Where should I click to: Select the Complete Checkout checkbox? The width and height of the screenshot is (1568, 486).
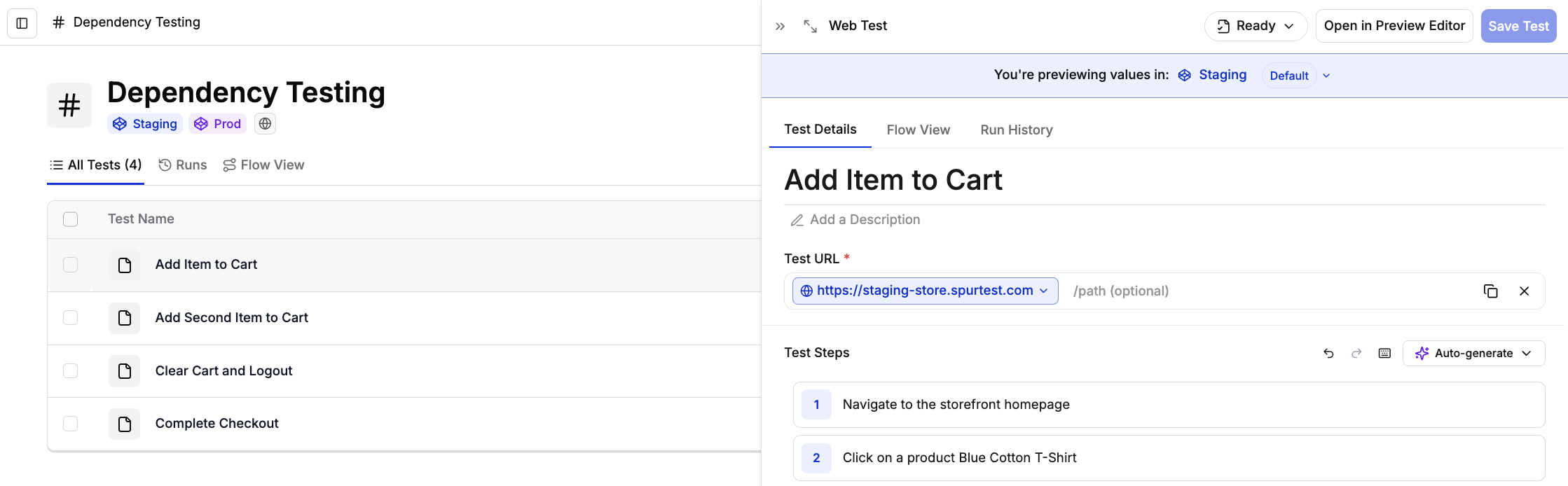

--

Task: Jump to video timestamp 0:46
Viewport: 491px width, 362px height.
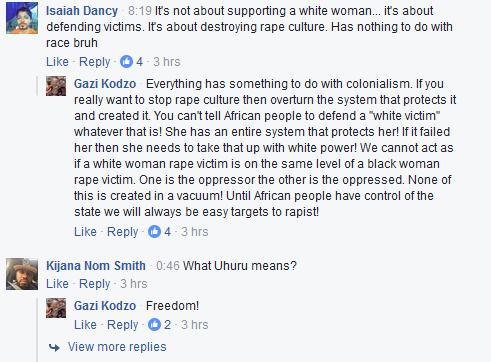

--

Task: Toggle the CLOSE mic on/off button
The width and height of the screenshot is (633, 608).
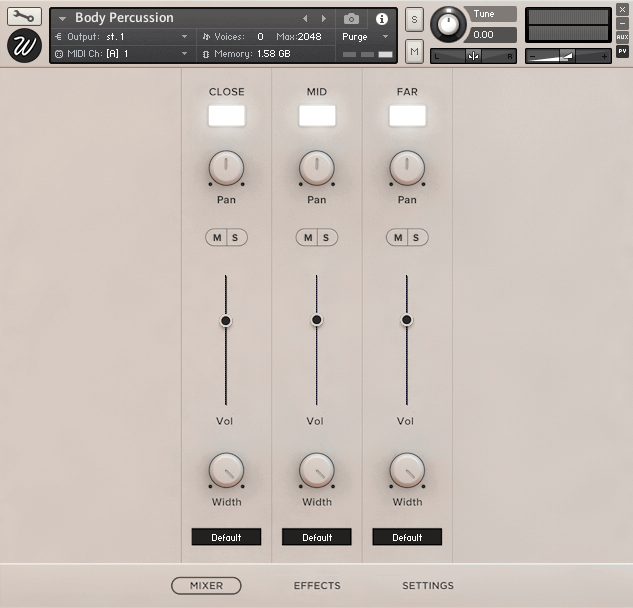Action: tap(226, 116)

(BRIEF): For the records above, state how many lines contain the word "Task". Give only the number.

(OUTPUT): 2